Older Age, Muscle Stiffness Tied to Worse Scoliosis in Rett Syndrome
Study suggests importance of monitoring for spinal deformities across life span
Older age and increased muscle stiffness are linked with more severe scoliosis, a sideways curvature of the spine, in girls and women with Rett syndrome, according to a small study.
Other factors associated with scoliosis severity included impaired walking and difficulties going up and down stairs. No link was seen with the type of mutation in the MECP2 gene, the chief cause of Rett.
The findings “confirm the great importance of monitoring for spinal deformities from early childhood and across the life span,” the researchers wrote.
The study, “Clinical and genetic correlations of scoliosis in Rett syndrome,” was published in the European Spine Journal.
Scoliosis is common among girls with Rett syndrome, with onset at a median age of 11. By the time they reach 16 years old, 85% have some degree of scoliosis. Besides its impact on lung function, the curved spine can also impair everyday activities, such as walking and sitting, and is often painful.

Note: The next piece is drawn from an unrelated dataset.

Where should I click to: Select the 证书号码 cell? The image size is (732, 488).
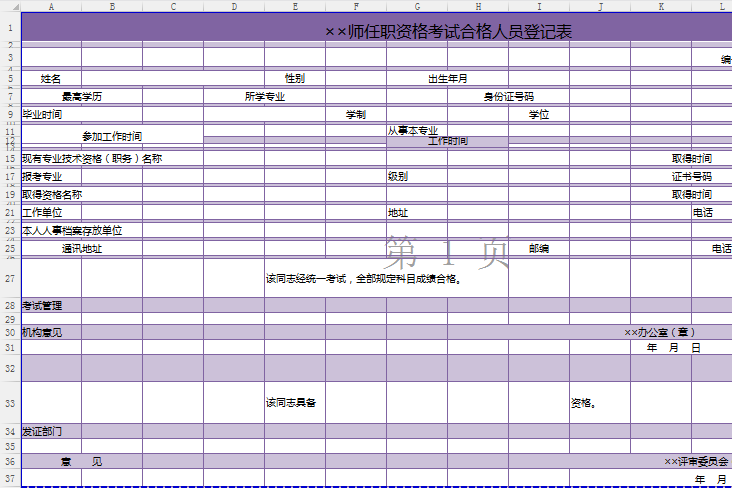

Prior studies have reported a link between scoliosis and specific mutations in the MECP2 gene. While certain mutations correlated with scoliosis onset later in life, others were associated with an early and severely curved spine.
However, whether scoliosis severity also is linked with motor and neurological features remains unknown.
The study and its results
To address this gap, researchers in Italy and Germany analyzed clinical data from 75 girls (mean age 11.1 years) with a clinical and genetically confirmed Rett diagnosis. The girls, followed at the IRCCS Fondazione Don Carlo Gnocchi, Milan, were enrolled for a period of three years, and all underwent a neurological examination. These included evaluation of the limbs and spine, as well as posture while sitting.
The degree of scoliosis was evaluated using a numerical scale — score range from zero to three — where zero meant no scoliosis and three meant “severe scoliosis, pronounced curve preventing upright position without external support.”
Rett manifestations were measured by the Rett Assessment Rating Scale (RARS), which was completed by parents, and by the patient’s motor abilities using the Rett Syndrome Motor Evaluation Scale (RESMES). In both cases, increased scores indicate more severe impairments. RESMES can also be used to assess motor function at home by caregivers.
Spasticity (muscle stiffness or spasms) of arms and legs was evaluated using a modified Ashworth scale, with scores ranging from zero to five. Higher scores indicated more severe stiffness. Two additional scales measured pain and purposeful hand function. In the PainAD scale, with total scores ranging from zero to 19, a score higher than three indicated moderate to severe pain. Scores in the hand-function scale varied from one (no hand function) to eight, meaning ability to use the hand in different situations.
Over half of the patients (62.7%) had scoliosis. In general, it was mild (17 patients, 22.6%) or moderate (25 patients, 33.3%). Five participants (6%) had severe scoliosis.
Patients with scoliosis were older than those without it, mean age 14.5 vs. 11.1 years. Severe scoliosis was found in 16% of girls ages 10 to 18 and in 15% of those older than 18. No severe case was found in younger girls (below 10 years old).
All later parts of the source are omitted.